En 1917, au terme d’une liaison orageuse entretenue pendant deux années avec la poétesse et critique littéraire anglaise Béatrice Hastings, il produit une série de 25 nus d’une maîtrise éblouissante, enfin ancré dans un atelier que lui loue « Zbo », rue de la Grande-Chaumière. Dans l’allongement des cous et des mains, dans le grain sensuel et clair de la peau, on retrouve les Odalisques de Ingres, mais la structuration du visage autour de la verticale du nez, la gamme de couleurs ocre et bleu ou vert clair n’appartiennent qu’à lui.

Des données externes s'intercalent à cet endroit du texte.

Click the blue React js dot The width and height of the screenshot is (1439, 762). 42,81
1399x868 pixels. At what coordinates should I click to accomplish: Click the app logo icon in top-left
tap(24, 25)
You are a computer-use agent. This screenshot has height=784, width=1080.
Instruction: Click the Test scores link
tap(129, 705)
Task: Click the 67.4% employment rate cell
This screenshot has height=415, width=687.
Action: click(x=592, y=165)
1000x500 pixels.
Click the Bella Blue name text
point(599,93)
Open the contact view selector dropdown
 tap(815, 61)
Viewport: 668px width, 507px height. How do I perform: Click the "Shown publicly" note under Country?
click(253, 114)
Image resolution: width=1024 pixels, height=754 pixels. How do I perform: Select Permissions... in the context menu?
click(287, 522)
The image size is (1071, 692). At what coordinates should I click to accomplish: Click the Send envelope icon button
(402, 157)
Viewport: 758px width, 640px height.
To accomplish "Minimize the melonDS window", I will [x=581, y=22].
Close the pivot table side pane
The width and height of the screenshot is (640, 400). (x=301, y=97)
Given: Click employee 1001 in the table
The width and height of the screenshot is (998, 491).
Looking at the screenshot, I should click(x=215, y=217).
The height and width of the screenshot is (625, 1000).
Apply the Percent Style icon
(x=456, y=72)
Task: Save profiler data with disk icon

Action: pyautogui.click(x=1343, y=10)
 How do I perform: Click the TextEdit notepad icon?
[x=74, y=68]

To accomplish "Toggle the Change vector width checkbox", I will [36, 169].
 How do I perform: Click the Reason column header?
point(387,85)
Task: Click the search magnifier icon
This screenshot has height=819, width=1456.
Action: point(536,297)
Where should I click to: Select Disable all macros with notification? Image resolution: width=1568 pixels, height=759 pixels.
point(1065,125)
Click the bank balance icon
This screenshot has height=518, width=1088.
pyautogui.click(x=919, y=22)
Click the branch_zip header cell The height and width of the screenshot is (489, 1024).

Les derniers jours d’un prince
Pendant l’été 1917 son chemin croise celui de Jeanne Hébuterne, jeune étudiante de 18 ans à l’Académie Colorassi « avec ses cheveux coiffés en longues nattes, elle me faisait l’effet d’une vierge gothique », dira Lipchitz. Femme-enfant, femme-fleur, son image désormais l’accompagnera continuellement, comme la Béatrice de Dante. En novembre 1918 naît à Nice leur petite fille Jeanne.
Le couple a été emmené dans le Midi par des amis que préoccupe leur santé plus que chancelante. Ils rentrent à Paris en mai 1919 pour une ultime année à Montparnasse. Et tandis que la misère les cerne, que les crises éthyliques se succèdent, que la vie enfin aborde le dernier acte d’un drame depuis longtemps annoncé, Modigliani continue de peindre. Etrangement, sa palette s’éclaircit. Le visage de ses modèles, assis dans une attitude de grâce nostalgique, s’adoucit, s’allonge avec une douceur digne des Florentins. Les tableaux prennent la couleur du ciel, des nuages, d’un temps infini que nul ne saurait lui voler alors que les dernières heures sont déjà entamées. « Il y a un seul plaisir, celui d’être vivant, tout le reste est misère » semblent-ils dire anticipant ce qu’écrira Pavese.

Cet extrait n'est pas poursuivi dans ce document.